* _PROBLEM REQUIREMENTS_
Once you reach the line containing "The width and height of the screenshot is (2549, 1403)." in the data below, restate each line word for word up to and including the one containing "Given: Expand the".

(Saved data entries)
=== Begin Enclosure ===

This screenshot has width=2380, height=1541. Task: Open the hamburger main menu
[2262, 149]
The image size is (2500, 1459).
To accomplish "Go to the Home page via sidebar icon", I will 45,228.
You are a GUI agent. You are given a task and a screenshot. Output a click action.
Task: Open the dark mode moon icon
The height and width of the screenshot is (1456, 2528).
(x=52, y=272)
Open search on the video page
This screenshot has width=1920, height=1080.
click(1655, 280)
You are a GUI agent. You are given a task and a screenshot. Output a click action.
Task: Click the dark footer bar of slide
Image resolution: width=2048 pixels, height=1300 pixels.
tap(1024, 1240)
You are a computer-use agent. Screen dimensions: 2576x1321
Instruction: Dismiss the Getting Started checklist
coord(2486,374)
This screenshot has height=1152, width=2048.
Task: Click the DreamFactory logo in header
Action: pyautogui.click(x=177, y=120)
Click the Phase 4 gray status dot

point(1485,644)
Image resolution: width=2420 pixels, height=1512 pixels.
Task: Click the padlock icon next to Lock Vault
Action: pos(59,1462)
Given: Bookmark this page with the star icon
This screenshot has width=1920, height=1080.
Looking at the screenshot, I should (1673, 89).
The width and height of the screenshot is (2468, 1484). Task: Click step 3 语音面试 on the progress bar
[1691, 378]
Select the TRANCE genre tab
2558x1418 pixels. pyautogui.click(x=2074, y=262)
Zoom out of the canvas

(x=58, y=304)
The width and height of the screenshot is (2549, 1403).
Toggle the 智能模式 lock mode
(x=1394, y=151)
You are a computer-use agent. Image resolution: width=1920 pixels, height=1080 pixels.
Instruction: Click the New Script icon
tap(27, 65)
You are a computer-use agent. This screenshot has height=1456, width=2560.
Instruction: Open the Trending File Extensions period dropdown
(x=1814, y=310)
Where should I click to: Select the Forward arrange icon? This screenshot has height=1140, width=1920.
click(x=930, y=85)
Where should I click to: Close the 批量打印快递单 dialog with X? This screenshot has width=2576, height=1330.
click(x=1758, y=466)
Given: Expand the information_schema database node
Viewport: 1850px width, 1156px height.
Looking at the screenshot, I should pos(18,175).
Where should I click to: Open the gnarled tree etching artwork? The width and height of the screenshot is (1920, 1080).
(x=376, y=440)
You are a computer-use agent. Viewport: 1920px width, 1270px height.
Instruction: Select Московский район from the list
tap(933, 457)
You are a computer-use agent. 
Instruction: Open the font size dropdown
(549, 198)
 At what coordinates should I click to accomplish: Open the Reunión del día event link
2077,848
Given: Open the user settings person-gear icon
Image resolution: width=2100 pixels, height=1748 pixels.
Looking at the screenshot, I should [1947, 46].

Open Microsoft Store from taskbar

=== End Enclosure ===

* _EXERCISE OUTPUT_
The width and height of the screenshot is (2549, 1403).
Toggle the 智能模式 lock mode
(x=1394, y=151)
You are a computer-use agent. Image resolution: width=1920 pixels, height=1080 pixels.
Instruction: Click the New Script icon
tap(27, 65)
You are a computer-use agent. This screenshot has height=1456, width=2560.
Instruction: Open the Trending File Extensions period dropdown
(x=1814, y=310)
Where should I click to: Select the Forward arrange icon? This screenshot has height=1140, width=1920.
click(x=930, y=85)
Where should I click to: Close the 批量打印快递单 dialog with X? This screenshot has width=2576, height=1330.
click(x=1758, y=466)
Given: Expand the information_schema database node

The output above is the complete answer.